Mr. Raccoon was cute when he was a baby, but now he’s grown up into a big, stinky, brawling thug of a beast with needle sharp teeth. He never went to kindergarten so he never learned to share. He wants to hog ALL of the persimmons just for himself. His numerous cousins and uncles, ex-wives, lovers and children are similarly charm-free and they share his greedy appetite for sugary sweet fruit. As the persimmons begin to color up among the green leaves Mr Raccoon clambers up the tree trunks and strolls across our roof, checking first on the progress of his Hachiya crop and then giving his Fuyu trees a sniff. When he meets another raccoon, similarly bent on eating ALL of the fruit, the two coons snarl out a challenge and the fight is on to see who really owns the crop.

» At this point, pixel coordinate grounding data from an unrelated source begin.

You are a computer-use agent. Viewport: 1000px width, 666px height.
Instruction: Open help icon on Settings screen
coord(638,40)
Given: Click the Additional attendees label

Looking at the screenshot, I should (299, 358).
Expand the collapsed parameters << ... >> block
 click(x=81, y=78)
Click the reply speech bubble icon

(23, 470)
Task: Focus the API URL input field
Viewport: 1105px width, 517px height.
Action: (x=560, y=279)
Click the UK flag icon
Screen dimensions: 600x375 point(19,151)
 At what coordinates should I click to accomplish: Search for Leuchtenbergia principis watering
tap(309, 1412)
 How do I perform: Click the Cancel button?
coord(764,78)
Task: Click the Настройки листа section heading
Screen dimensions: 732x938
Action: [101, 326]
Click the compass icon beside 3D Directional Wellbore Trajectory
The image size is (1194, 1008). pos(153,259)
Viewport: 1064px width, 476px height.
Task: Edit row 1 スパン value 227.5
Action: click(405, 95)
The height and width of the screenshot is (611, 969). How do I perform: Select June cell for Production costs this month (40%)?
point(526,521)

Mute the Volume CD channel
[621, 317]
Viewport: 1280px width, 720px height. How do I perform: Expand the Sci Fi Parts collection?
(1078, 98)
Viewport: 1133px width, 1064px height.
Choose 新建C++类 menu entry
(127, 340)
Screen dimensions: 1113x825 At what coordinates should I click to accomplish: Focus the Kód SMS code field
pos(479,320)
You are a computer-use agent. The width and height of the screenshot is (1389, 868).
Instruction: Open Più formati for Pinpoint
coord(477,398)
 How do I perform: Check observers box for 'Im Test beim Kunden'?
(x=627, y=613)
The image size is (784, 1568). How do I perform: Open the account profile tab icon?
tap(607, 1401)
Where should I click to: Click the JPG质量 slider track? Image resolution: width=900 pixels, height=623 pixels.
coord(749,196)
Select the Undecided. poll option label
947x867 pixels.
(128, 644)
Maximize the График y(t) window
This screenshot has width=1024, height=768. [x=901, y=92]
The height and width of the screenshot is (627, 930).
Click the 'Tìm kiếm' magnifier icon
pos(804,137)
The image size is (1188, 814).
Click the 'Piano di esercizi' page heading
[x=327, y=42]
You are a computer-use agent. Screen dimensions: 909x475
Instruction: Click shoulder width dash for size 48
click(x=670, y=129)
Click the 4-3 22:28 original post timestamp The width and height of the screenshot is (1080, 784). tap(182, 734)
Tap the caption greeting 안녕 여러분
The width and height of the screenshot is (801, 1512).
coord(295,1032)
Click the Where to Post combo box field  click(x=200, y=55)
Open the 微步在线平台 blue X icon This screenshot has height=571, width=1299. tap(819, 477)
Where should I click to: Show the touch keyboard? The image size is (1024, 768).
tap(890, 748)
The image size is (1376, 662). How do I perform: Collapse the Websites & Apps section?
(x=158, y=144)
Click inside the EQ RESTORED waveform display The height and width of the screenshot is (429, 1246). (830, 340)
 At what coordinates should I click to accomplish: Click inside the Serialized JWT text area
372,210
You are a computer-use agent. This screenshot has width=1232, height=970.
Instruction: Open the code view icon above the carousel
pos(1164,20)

So we get our ladders out and we pick the crop. Otherwise there’s no sleep for us. Luckily, picking persimmons is a nice chore and reaching among the brilliant, orange and red leaves for the beautiful, glossy fruits is not anywhere near as onerous as picking lemons from amidst their thorny branches. And once the harvest is in the fun begins. Yes, if they’re ripe you can eat them out of hand. I especially enjoy eating the fresh Fuyu persimmons as I find the Hachiya almost too sweet. But I never have turned down an opportunity to eat persimmon bread or persimmon cookies. A lot of people enjoy making Hoshigaki, the air-dried persimmons that are such a favorite in Japan. Our friend, Jonathan, has made a tradition out of making hoshigaki. Below are some pictures which illustrate that process. Persimmons have more of a “moment” than a “season” so I hope you enjoy them while they last. And don’t worry about the Raccoon family — they’ve had their turn; now it’s yours.
Happy Thanksgiving from all of us at Mariquita Farm!